Nice of you to offer to share these videos, but users should be aware that downloading/viewing these files by use of a torrent, is an infringement of copyright laws. Please be aware that you can subject yourself to fines or even imprisonment.

_"Beginning in early 2010, the US Copyright Group, acting on behalf of several independent movie makers, has obtained the IP addresses of BitTorrent users allegedly downloading specific movies. The group then sued these users, in order to obtain subpoenas forcing ISPs to reveal the users' true identities. The group then sent out settlement offers in the $1,000-$3,000 range. About 16,200 lawsuits were filed between March and September 2010."_ (From Wikipedia)


----------



## Chilangz (Apr 3, 2008)

doveone52 said:


> That is awesome Chilangz! It will be interesting to hear how pigeon people outside of the US feel about the show! What do you think?

> _Exercise requirements_
1 > Rewrite the paragraph of the forum thread that begins "Beginning in early 2010" as a short bulleted list, keeping its main facts.
2 > Reproduce word for word the part of the forum thread starting at "Nice of you" and ending at "(Apr 3, 2008)".
The material after this point comes from a different source than the forum thread.

> _Provided material_
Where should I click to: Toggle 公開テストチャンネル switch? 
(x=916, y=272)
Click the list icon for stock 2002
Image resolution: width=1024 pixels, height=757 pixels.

> _Answers to each task_
1 >
- Starting in early 2010, the US Copyright Group, working for several independent movie makers, got the IP addresses of BitTorrent users allegedly downloading specific movies.
- It sued these users to get subpoenas forcing ISPs to reveal their real identities.
- It then sent settlement offers of $1,000 to $3,000.
- About 16,200 lawsuits were filed between March and September 2010.

2 >
Nice of you to offer to share these videos, but users should be aware that downloading/viewing these files by use of a torrent, is an infringement of copyright laws. Please be aware that you can subject yourself to fines or even imprisonment.

_"Beginning in early 2010, the US Copyright Group, acting on behalf of several independent movie makers, has obtained the IP addresses of BitTorrent users allegedly downloading specific movies. The group then sued these users, in order to obtain subpoenas forcing ISPs to reveal the users' true identities. The group then sent out settlement offers in the $1,000-$3,000 range. About 16,200 lawsuits were filed between March and September 2010."_ (From Wikipedia)


----------



## Chilangz (Apr 3, 2008)